On June 1, 2022, West Virginia-based Allegheny Wood Products, Inc. (AWP) filed a federal lawsuit against FWS and its Director, as well as the Secretary of the Interior, seeking a court order directing FWS to take action in an ESA permitting process that began 16 years ago and still remains pending. Allegheny Wood Products, Inc. v. U.S. Fish and Wildlife Service, Civil Action No. 2:22-cv-007 (N.D. W.Va.) (assigned to Judge Thomas Kleeh). According to the Complaint, AWP (one of the largest producers of Eastern U.S. hardwoods) began the process to obtain an Incidental Take Permit from the FWS in 2006 for a proposed project in Tucker County, West Virginia. Consistent with guidelines published by FWS, AWP started the process by submitting a draft Habitat Conservation Plan (“HCP”; a prerequisite to submission of a permit application) to FWS for review. Largely in response to comments from the agency, AWP had to revise the HCP many times, including at least 10 revisions in just the last three years. AWP contends that most of those revisions were in response to FWS comments that sought changes “to sections [of the HCP] that were previously agreed upon” or “foundational changes that should have been raised earlier.” Complaint, ¶28. As an example of the kinds of delays it has experienced, AWP notes that the FWS offered no response to its March 2013 draft HCP until March 2016.

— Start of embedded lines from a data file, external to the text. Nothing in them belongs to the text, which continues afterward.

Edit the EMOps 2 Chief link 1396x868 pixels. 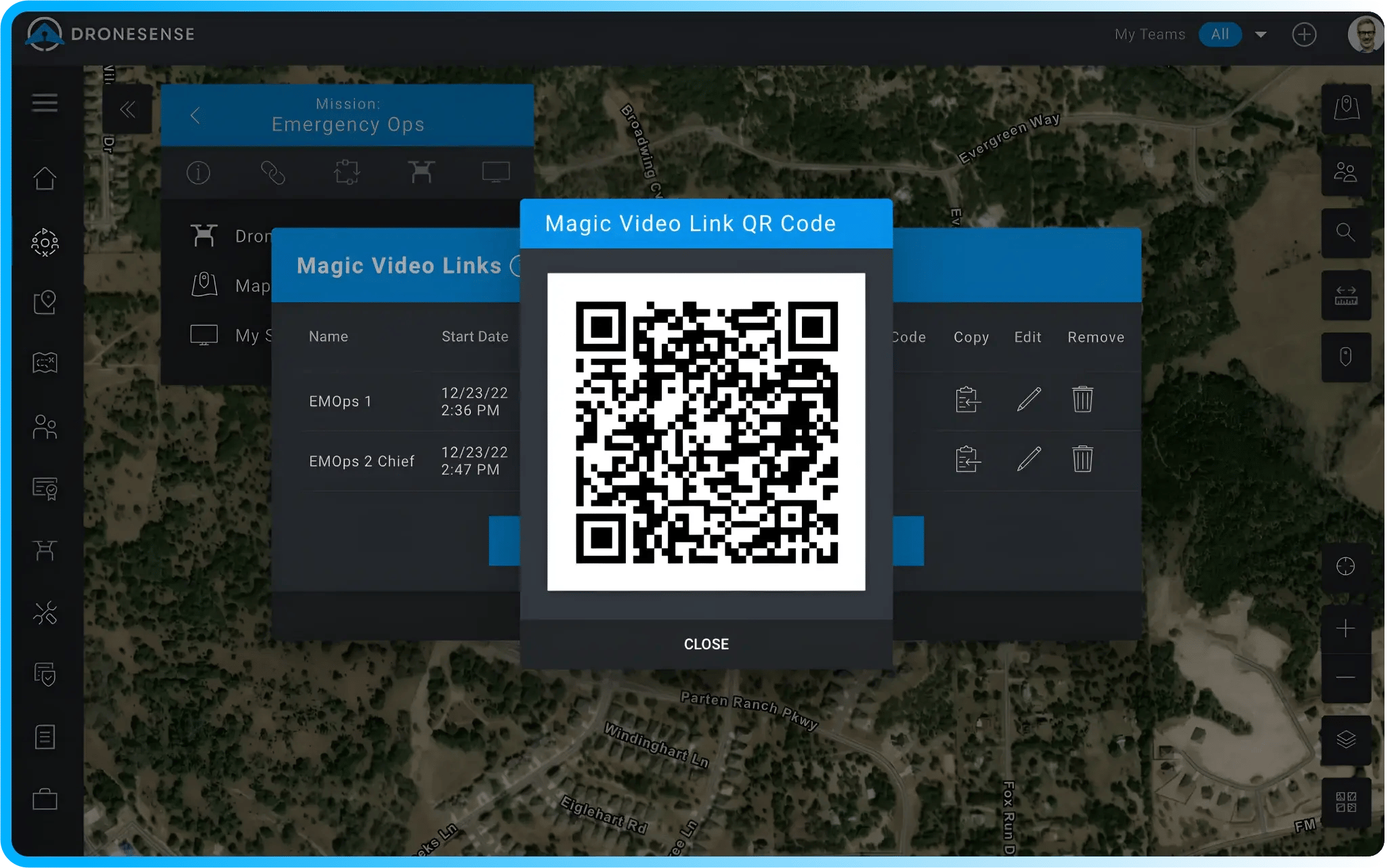pos(1028,459)
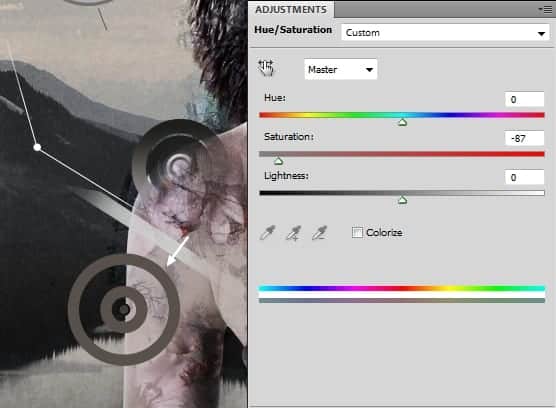Click the Hue slider handle

tap(402, 122)
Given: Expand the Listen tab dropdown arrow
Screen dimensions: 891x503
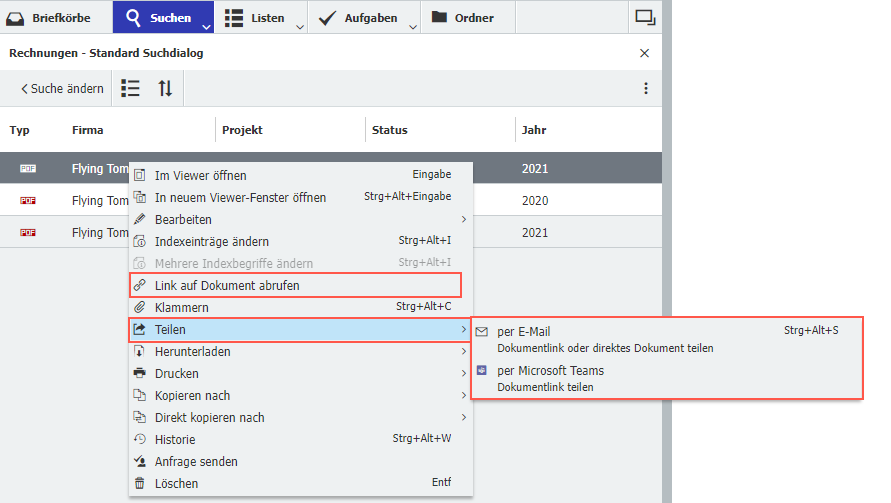Looking at the screenshot, I should click(300, 26).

Concerned that the FWS was intentionally refusing to advance the review process to the next stage, in December 2017 AWP unilaterally decided it was time to submit an Incidental Take Permit application, including the most recent version of its HCP. AWP also paid the required application fee and supplied an administrative “Environmental Assessment,” as required by the National Environmental Policy Act (NEPA). Four years later, AWP’s application remains pending with no end in sight. FWS has reportedly failed to comply with the deadlines set forth in its own timeline provided to AWP on August 4, 2020 to govern the completion of its review. Alleging violations of the federal Administrative Procedures Act, the Council on Environmental Quality’s NEPA regulations, and the FWS Planning and Incidental Take Permit Processing Handbook, AWP has asked the court to issue an order requiring that FWS complete its review of the AWP application by a date certain, retain jurisdiction over the case to oversee compliance with that order, and award AWP its costs and attorney’s fees in bringing the action.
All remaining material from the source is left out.